5. What are the cutting-edge technologies and trends that excite you most and that you believe are having the greatest impact on healthcare?
MD: Combination products, but then I’m biased; I’ve been working in combination products for more than 20 years. Drug-eluting stents represents the lowest of the low hanging fruit and is only the beginning. Pharmacogenomics (companion diagnostics), biomedical nanotechnology, and tissue engineering (regenerative medicine), are all examples of combination products, emerging trends, and potentially very disruptive technologies
Why is this so exciting? Consider tissue engineering. While these products are not devices, they offer the opportunity to completely erase an illness, not simply slow its progress. I don’t want to simply prevent a problem, such as dead heart tissue resulting from a heart attack, from getting worse. I want to erase the damage in the heart caused by the heart attack as if the patient never knew they had the heart attack to begin with. We have the capability to change the ethos of how we approach medical problems. And this is why everyone should be excited about these technologies.
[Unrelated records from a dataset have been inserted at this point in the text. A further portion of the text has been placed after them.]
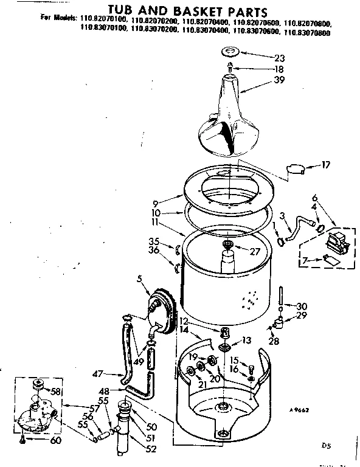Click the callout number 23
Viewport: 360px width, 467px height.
point(280,58)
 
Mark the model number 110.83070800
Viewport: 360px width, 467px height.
point(308,34)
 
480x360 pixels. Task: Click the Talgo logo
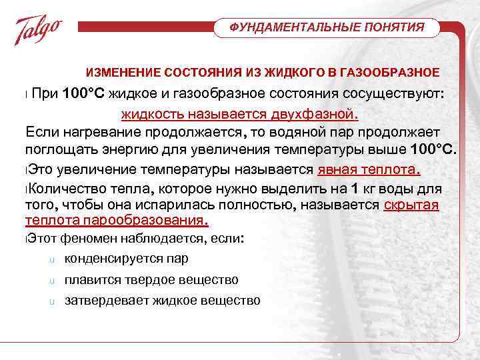click(39, 29)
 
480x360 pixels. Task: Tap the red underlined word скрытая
click(411, 205)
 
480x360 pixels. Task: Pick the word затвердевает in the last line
click(106, 301)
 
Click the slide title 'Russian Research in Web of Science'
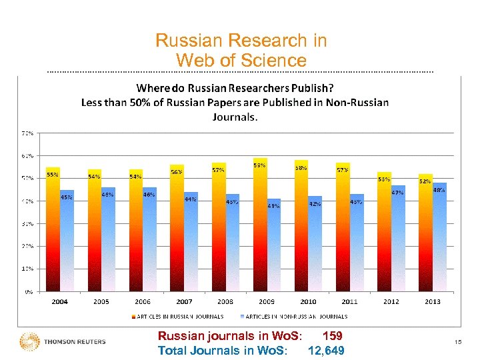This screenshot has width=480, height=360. coord(241,51)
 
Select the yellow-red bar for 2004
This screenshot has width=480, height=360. coord(53,230)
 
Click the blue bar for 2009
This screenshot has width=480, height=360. coord(273,247)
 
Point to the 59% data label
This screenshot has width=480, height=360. coord(259,165)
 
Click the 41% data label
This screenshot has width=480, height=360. coord(273,206)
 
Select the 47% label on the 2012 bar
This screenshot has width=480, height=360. coord(397,193)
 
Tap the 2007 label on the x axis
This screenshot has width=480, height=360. coord(184,302)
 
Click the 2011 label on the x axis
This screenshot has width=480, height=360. coord(349,302)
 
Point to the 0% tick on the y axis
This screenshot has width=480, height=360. coord(29,291)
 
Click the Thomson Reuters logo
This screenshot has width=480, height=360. coord(63,341)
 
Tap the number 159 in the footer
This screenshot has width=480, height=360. coord(331,337)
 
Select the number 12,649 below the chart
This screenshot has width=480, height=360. coord(326,351)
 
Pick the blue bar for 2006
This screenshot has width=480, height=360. coord(149,240)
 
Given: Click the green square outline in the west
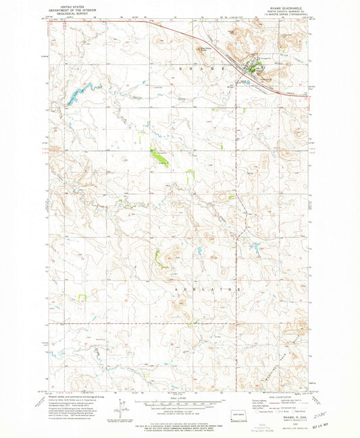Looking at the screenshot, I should coord(82,297).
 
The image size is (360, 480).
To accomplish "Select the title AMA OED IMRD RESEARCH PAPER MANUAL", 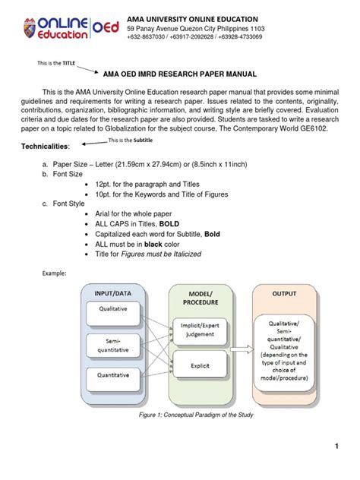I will click(x=181, y=75).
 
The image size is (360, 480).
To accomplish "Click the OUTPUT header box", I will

It is important for our industry to understand that these are truly disruptive technologies for many traditional medical device companies. That is, if through angiogenesis we can grow new arteries, how many stents will we be using?
Such developments, however, don’t mean that we will be using fewer medical devices. On the contrary, we will be using more devices and we’ll be using them to deliver biotherapeutics.
That’s not only something to think about, it’s something for the industry to act upon.